Eric Thomas has not formally started his job as Georgia’s first “chief turnaround officer” for woebegone schools, but he is already at work identifying those he wants to help.
Thomas, hired under a new state law, starts work Nov. 16, but in his first business meeting with his new bosses Wednesday he revealed his timeline and criteria for targeting schools.
The University of Virginia school improvement expert has laid his plans through this year, and to stay on track he needs to have schools picked “literally in the next week or so,” he told the Georgia Board of Education.
Thomas still lives in Cincinnati but is already at work culling schools from the list 0f the 104 worst performers. They have routinely gotten the lowest scores on Georgia's school report card, the College and Career Ready Performance Index.
Thomas was hired under The First Priority Act, a bipartisan bill passed this year after the failure of a constitutional amendment a year ago that would have given the state unilateral authority to take over "chronically failing" schools. The new law requires a turnaround officer to work with school districts to improve schools among the bottom 5 percent. Schools that don't improve can then be taken over.
Thomas can’t pick them all, though, at least not right now. With a budget of maybe a couple million dollars, he will only be able to hire a handful of “coaches” to work with schools.
So one of his new bosses, school board member Barbara Hampton, asked how he will distill a list of the neediest schools: “I guess the $64,000 question is how do we decide?”
Thomas had a ready answer: “leading indicators.”
The school report card is a trailing indicator because the scores are calculated and released months after a school year ends. (The Georgia Department of Education released the 2016-17 school year report card last week.) So Thomas will look for fresh information that connotes current performance.
Student absenteeism, teacher turnover and incidence of discipline are a “huge indicator” of a school’s current learning environment, Thomas said.
Hampton suggested that Thomas ask districts if they want the state’s intervention, and Thomas said that’s what he plans with the first wave of schools.
School districts that aren’t on the first intervention list might find that comforting, but the list will grow eventually, possibly to include districts that don’t want state help.
“The last thing that we want at this point in time is a fight,” Thomas said, adding, “We may have some later.”
Schools with the worst three-year average scores on the College and Career Ready Performance Index, or CCRPI, are eligible for state “turnaround” intervention. The 104 schools on the list — only the bottom 5 percent qualify — are the responsibility of 27 of the state’s 180 school districts. Here are the districts with the most listed schools by number and percentage of district schools with a CCRPI score.
School districts with the most listed schools (and as a percent of all schools in district):
Atlanta Public Schools: 16 (18.8 percent)

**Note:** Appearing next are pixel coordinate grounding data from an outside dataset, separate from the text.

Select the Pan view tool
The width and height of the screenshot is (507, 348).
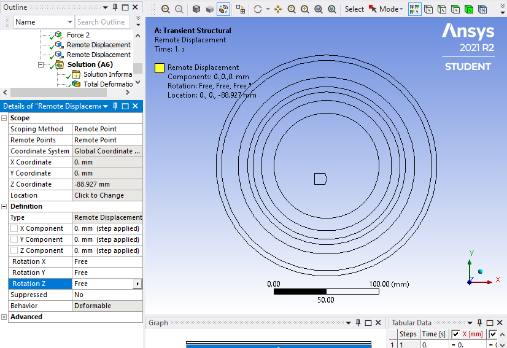pos(278,9)
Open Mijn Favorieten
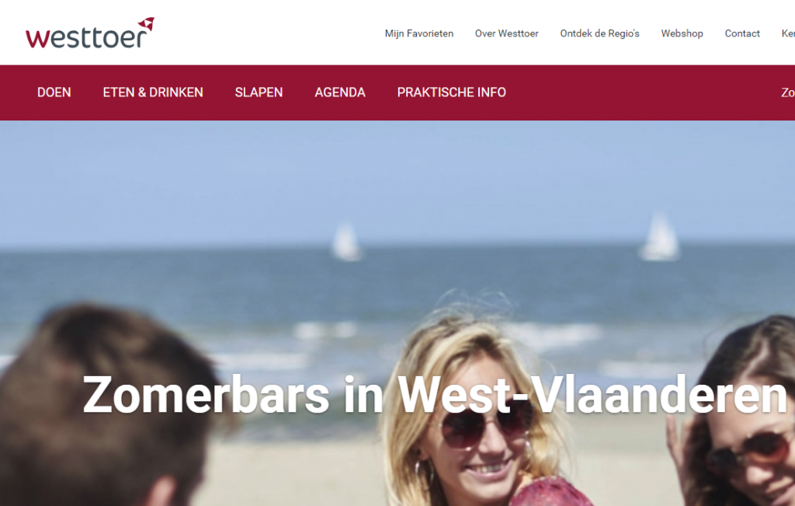795x506 pixels. coord(418,33)
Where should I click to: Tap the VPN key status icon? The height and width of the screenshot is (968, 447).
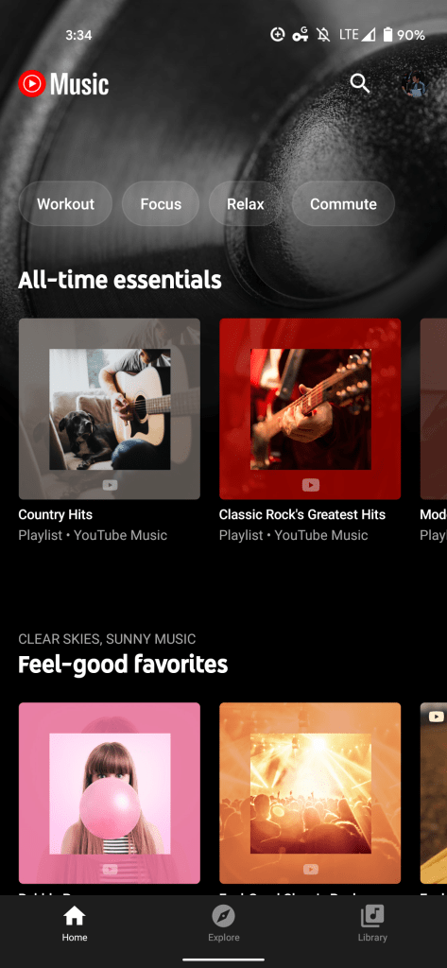click(301, 35)
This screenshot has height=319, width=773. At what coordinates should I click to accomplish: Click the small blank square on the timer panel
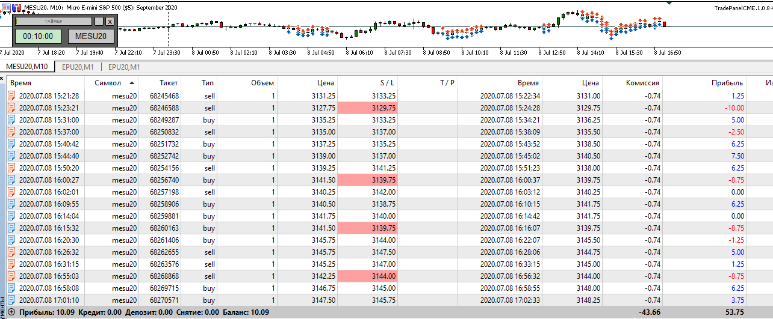[99, 21]
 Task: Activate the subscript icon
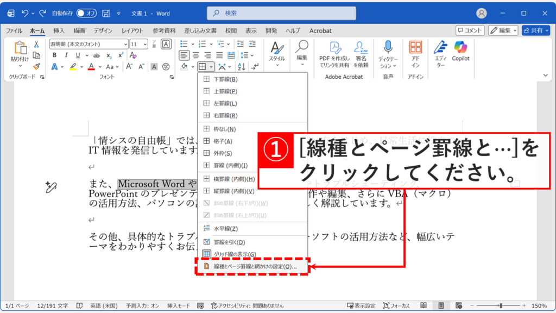(x=109, y=55)
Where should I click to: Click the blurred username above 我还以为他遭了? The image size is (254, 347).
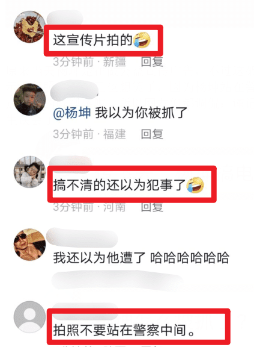click(82, 237)
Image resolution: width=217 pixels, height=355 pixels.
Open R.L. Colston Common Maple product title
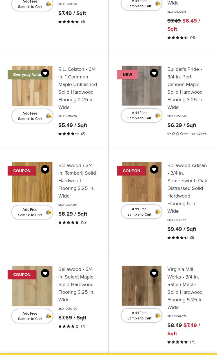78,88
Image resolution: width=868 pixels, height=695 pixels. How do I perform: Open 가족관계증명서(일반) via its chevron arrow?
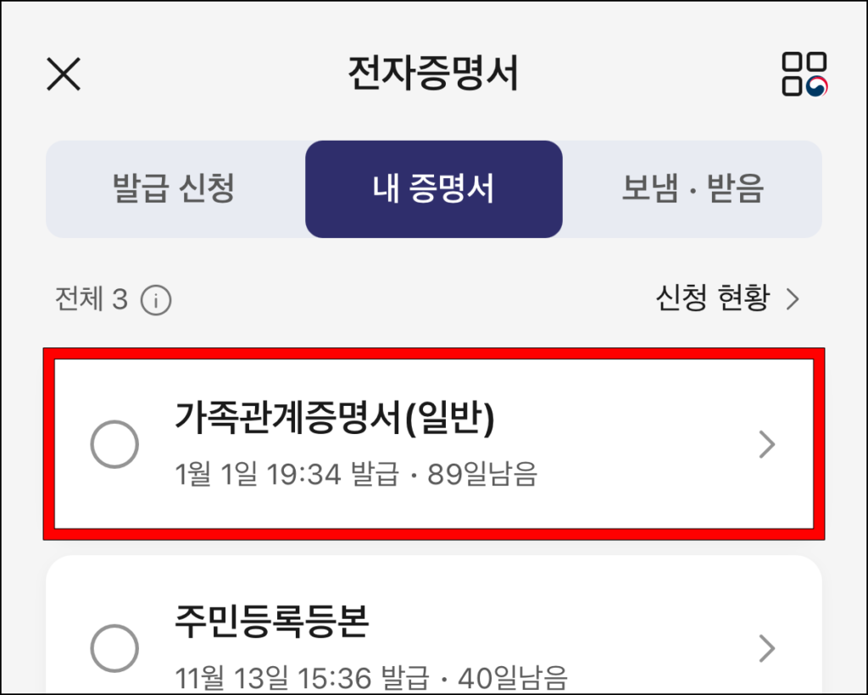pyautogui.click(x=765, y=444)
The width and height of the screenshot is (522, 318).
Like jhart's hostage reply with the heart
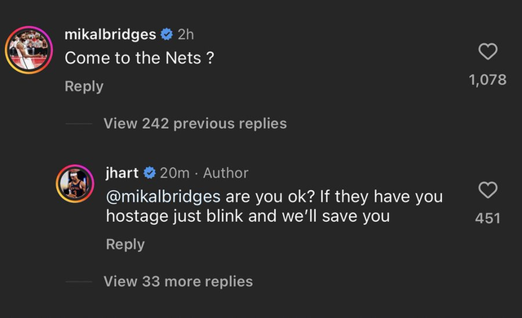(x=488, y=190)
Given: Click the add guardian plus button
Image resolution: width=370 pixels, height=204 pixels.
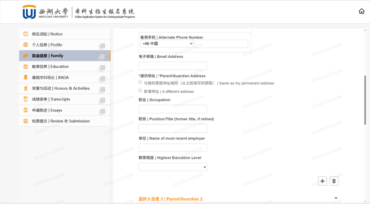Looking at the screenshot, I should pyautogui.click(x=322, y=181).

DeKalb County School District: 16 (12.4 percent)
Richmond County School District: 13 (22.8 percent)
Savannah-Chatham County Public School System: 9 (16.7 percent)
Fulton County Schools: 8 (7.8 percent)
Bibb County School District: 8 (22.9 percent)
School districts with the largest proportion of listed schools (and the number of listed schools versus all schools in district)*:
Dooly County School District: 100 percent (three of three)
School District of Clay County: 50 percent (one of two)
Chattahoochee County Schools: 33 percent (one of three)
Macon County School System: 33 percent (one of three)
Randolph County Schools: 33 percent (one of three)
Terrell County School System: 33 percent (one of three)
Source: Governor’s Office of Student Achievement.
*Graduation Achievement Charter High School, an online school based in Atlanta, is listed as a district with 100 percent of schools that are turnaround eligible, but it is not a school district. It is an autonomous school operating under the authority of the State Charter Schools Commission.